Available data |
>>>

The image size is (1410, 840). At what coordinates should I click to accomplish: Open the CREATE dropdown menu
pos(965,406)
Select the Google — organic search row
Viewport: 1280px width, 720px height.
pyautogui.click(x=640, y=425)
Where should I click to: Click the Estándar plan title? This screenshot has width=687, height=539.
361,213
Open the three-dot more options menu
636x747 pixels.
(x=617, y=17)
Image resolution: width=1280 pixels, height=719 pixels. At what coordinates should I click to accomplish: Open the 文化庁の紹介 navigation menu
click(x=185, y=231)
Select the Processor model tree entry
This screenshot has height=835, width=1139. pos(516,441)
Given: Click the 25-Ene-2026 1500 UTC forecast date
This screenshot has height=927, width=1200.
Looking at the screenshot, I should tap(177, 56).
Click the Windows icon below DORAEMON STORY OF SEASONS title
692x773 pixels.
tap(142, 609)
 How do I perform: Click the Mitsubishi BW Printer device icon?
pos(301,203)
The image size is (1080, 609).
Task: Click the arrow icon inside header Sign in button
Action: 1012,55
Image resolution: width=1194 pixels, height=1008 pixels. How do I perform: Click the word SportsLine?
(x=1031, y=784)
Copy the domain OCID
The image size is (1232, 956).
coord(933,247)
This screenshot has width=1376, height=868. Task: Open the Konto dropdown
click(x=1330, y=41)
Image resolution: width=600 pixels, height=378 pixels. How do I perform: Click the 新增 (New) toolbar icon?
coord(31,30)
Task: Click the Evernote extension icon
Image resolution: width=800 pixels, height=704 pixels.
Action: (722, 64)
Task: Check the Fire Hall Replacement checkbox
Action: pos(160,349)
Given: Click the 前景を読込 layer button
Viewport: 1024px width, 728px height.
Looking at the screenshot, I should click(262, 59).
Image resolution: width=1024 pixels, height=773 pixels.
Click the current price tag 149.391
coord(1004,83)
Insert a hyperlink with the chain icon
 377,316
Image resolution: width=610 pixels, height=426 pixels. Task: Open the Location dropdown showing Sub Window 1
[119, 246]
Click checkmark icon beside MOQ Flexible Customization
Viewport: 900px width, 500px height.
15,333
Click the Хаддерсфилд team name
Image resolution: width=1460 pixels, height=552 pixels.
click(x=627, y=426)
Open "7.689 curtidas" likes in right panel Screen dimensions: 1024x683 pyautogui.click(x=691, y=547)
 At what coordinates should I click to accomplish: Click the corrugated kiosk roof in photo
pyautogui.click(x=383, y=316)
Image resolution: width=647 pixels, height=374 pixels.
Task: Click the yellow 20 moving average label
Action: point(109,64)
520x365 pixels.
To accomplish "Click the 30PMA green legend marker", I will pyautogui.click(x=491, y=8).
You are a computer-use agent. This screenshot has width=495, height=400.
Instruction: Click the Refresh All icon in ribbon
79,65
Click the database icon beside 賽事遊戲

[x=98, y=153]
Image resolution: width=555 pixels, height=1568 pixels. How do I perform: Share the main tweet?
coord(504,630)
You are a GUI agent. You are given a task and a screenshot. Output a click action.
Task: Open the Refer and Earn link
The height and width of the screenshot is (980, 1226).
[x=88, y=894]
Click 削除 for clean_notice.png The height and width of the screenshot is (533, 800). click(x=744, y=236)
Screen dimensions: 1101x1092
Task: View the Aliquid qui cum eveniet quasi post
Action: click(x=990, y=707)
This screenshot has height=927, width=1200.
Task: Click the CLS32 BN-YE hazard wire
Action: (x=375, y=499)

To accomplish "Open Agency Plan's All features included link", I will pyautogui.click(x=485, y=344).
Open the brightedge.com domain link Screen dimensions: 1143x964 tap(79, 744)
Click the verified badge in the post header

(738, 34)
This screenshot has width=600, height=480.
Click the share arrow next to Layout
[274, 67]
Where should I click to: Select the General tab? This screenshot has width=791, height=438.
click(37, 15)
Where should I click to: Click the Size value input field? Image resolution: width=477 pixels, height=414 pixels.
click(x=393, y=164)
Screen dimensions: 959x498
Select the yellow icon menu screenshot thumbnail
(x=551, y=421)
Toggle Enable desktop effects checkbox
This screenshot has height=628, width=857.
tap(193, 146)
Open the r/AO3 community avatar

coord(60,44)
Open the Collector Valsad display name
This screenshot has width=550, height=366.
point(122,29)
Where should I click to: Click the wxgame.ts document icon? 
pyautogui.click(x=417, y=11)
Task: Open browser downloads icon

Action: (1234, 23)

<<<

What you will do |
Exact copies of all the entries above are to be printed.

Response area |
The image size is (1410, 840). At what coordinates should I click to accomplish: Open the CREATE dropdown menu
pos(965,406)
Select the Google — organic search row
Viewport: 1280px width, 720px height.
pyautogui.click(x=640, y=425)
Where should I click to: Click the Estándar plan title? This screenshot has width=687, height=539.
361,213
Open the three-dot more options menu
636x747 pixels.
(x=617, y=17)
Image resolution: width=1280 pixels, height=719 pixels. At what coordinates should I click to accomplish: Open the 文化庁の紹介 navigation menu
click(x=185, y=231)
Select the Processor model tree entry
This screenshot has height=835, width=1139. pos(516,441)
Given: Click the 25-Ene-2026 1500 UTC forecast date
This screenshot has height=927, width=1200.
Looking at the screenshot, I should tap(177, 56).
Click the Windows icon below DORAEMON STORY OF SEASONS title
692x773 pixels.
tap(142, 609)
 How do I perform: Click the Mitsubishi BW Printer device icon?
pos(301,203)
The image size is (1080, 609).
Task: Click the arrow icon inside header Sign in button
Action: 1012,55
Image resolution: width=1194 pixels, height=1008 pixels. How do I perform: Click the word SportsLine?
(x=1031, y=784)
Copy the domain OCID
The image size is (1232, 956).
coord(933,247)
This screenshot has width=1376, height=868. Task: Open the Konto dropdown
click(x=1330, y=41)
Image resolution: width=600 pixels, height=378 pixels. How do I perform: Click the 新增 (New) toolbar icon?
coord(31,30)
Task: Click the Evernote extension icon
Image resolution: width=800 pixels, height=704 pixels.
Action: (722, 64)
Task: Check the Fire Hall Replacement checkbox
Action: pos(160,349)
Given: Click the 前景を読込 layer button
Viewport: 1024px width, 728px height.
Looking at the screenshot, I should click(262, 59).
Image resolution: width=1024 pixels, height=773 pixels.
Click the current price tag 149.391
coord(1004,83)
Insert a hyperlink with the chain icon
 377,316
Image resolution: width=610 pixels, height=426 pixels. Task: Open the Location dropdown showing Sub Window 1
[119, 246]
Click checkmark icon beside MOQ Flexible Customization
Viewport: 900px width, 500px height.
15,333
Click the Хаддерсфилд team name
Image resolution: width=1460 pixels, height=552 pixels.
click(x=627, y=426)
Open "7.689 curtidas" likes in right panel Screen dimensions: 1024x683 pyautogui.click(x=691, y=547)
 At what coordinates should I click to accomplish: Click the corrugated kiosk roof in photo
pyautogui.click(x=383, y=316)
Image resolution: width=647 pixels, height=374 pixels.
Task: Click the yellow 20 moving average label
Action: point(109,64)
520x365 pixels.
To accomplish "Click the 30PMA green legend marker", I will pyautogui.click(x=491, y=8).
You are a computer-use agent. This screenshot has width=495, height=400.
Instruction: Click the Refresh All icon in ribbon
79,65
Click the database icon beside 賽事遊戲

[x=98, y=153]
Image resolution: width=555 pixels, height=1568 pixels. How do I perform: Share the main tweet?
coord(504,630)
You are a GUI agent. You are given a task and a screenshot. Output a click action.
Task: Open the Refer and Earn link
The height and width of the screenshot is (980, 1226).
[x=88, y=894]
Click 削除 for clean_notice.png The height and width of the screenshot is (533, 800). click(x=744, y=236)
Screen dimensions: 1101x1092
Task: View the Aliquid qui cum eveniet quasi post
Action: click(x=990, y=707)
This screenshot has height=927, width=1200.
Task: Click the CLS32 BN-YE hazard wire
Action: (x=375, y=499)

To accomplish "Open Agency Plan's All features included link", I will pyautogui.click(x=485, y=344).
Open the brightedge.com domain link Screen dimensions: 1143x964 tap(79, 744)
Click the verified badge in the post header

(738, 34)
This screenshot has width=600, height=480.
Click the share arrow next to Layout
[274, 67]
Where should I click to: Select the General tab? This screenshot has width=791, height=438.
click(37, 15)
Where should I click to: Click the Size value input field? Image resolution: width=477 pixels, height=414 pixels.
click(x=393, y=164)
Screen dimensions: 959x498
Select the yellow icon menu screenshot thumbnail
(x=551, y=421)
Toggle Enable desktop effects checkbox
This screenshot has height=628, width=857.
tap(193, 146)
Open the r/AO3 community avatar

coord(60,44)
Open the Collector Valsad display name
This screenshot has width=550, height=366.
point(122,29)
Where should I click to: Click the wxgame.ts document icon? 
pyautogui.click(x=417, y=11)
Task: Open browser downloads icon

Action: (1234, 23)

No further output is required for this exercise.